Dataset items:
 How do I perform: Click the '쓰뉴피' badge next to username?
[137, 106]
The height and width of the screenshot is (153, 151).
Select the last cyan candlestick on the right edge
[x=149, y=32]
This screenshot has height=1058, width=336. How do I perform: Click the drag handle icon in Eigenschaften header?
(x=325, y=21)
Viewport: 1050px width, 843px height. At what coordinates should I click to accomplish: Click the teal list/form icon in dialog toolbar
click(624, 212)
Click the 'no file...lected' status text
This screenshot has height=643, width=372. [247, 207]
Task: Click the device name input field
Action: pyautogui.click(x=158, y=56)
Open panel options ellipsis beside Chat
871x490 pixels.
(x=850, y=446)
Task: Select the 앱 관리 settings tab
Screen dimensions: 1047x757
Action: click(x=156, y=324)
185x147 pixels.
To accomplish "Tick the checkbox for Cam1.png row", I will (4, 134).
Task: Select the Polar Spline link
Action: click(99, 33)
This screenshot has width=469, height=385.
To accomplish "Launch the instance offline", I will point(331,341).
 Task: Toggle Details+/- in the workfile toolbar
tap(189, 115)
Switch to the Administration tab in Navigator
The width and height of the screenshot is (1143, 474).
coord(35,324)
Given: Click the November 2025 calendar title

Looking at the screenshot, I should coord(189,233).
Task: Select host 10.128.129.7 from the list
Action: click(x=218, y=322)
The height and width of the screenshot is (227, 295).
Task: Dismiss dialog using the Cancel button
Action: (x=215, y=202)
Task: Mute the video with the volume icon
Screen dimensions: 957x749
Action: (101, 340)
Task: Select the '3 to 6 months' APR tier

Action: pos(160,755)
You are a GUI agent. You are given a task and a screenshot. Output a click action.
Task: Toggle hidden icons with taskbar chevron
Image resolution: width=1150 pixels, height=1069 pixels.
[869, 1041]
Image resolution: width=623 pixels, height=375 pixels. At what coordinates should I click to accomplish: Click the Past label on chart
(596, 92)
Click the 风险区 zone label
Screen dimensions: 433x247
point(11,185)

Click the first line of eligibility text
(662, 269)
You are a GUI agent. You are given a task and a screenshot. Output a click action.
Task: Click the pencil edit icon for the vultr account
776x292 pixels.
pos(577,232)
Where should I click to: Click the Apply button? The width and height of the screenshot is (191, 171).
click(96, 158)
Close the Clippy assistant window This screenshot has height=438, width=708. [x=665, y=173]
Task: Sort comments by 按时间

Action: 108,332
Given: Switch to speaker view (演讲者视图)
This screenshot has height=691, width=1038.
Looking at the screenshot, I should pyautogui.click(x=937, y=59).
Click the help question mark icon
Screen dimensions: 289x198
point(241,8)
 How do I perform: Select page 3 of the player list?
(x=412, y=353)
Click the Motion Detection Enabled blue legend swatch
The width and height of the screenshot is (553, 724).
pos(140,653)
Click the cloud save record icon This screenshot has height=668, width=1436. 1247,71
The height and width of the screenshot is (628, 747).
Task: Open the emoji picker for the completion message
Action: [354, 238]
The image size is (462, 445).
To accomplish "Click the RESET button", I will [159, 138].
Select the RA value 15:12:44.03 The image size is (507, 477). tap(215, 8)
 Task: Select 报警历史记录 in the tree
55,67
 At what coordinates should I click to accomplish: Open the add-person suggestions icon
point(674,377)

§ THE PROBLEM
Check the entries above for the word "size" and copy every line where it turns up.

§ RESPONSE TO THIS TASK
The image size is (462, 445).
Select the RA value 15:12:44.03 The image size is (507, 477). tap(215, 8)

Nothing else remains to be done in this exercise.